拉致被害者家族 “諦めないで” 北朝鮮向けラジオで呼びかけ

北朝鮮に拉致された被害者の家族が、韓国に逃れた脱北者が北朝鮮に向けて放送している短波ラジオの収録に臨み、拉致によって引き裂かれたそれぞれの肉親に向かって「必ず助け出すので絶対に諦めないでほしい」と呼びかけました。

収録は、北朝鮮から韓国に逃れた脱北者が運営し北朝鮮に向けて毎日放送されている短波ラジオ「自由北朝鮮放送」の代表が来日したのに合わせて、都内で行われました。
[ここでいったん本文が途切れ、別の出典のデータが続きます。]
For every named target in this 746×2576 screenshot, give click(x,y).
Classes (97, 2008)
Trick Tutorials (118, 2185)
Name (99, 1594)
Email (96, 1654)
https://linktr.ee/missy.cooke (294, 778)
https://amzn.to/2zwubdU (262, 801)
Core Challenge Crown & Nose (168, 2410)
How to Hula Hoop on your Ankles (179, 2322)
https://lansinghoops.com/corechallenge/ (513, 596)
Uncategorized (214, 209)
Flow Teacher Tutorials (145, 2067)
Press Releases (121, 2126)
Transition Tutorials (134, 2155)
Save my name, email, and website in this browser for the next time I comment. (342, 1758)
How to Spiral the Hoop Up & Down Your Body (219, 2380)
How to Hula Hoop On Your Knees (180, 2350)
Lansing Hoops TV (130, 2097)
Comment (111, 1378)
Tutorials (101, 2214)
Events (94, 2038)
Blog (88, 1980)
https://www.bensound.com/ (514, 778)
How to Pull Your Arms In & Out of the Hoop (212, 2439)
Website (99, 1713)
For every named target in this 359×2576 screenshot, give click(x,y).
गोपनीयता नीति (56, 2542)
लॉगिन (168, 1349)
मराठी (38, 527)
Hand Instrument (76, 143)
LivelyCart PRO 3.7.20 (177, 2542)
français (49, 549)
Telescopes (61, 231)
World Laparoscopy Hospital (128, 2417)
このうち、1977年、中学1年生の時に拉致された横田めぐみさんの弟で、拉致被害者の家族会代表の横田拓也さんは「めぐみちゃん、体を壊さず元気に暮らしていますか。とても長い間、北朝鮮で自由のない時間を強いてしまい申し訳ありません。私たちは、めぐみちゃんやほかの拉致被害者を全員取り戻すまで絶対に諦めません」と呼びかけました。

また、双子の弟の哲也さんは両親のことに触れ、「おやじは3年前に天国に召されたけど、毎日、めぐみちゃんを救出することを考えていました。母は87歳になり転ぶことが増えてきたけど元気にしています。必ず助け出すので、母と再会することを諦めずとにかく健康でいてください」と語りかけました。

拉致問題をめぐっては、被害者の帰国を待つ家族の高齢化が進んでいて、岸田総理大臣は先月、日朝首脳会談を早期に実現させるため、みずからが直轄するハイレベル協議を始めたいという考えを示しています。

収録のあと、横田拓也さんは「政府は被害者全員を取り戻すまでしっかりした外交を行い、日朝首脳会談を実現させてほしい。キム・ジョンウン(金正恩)総書記がすべての被害者を帰す決断をすることを願っています」と話しました。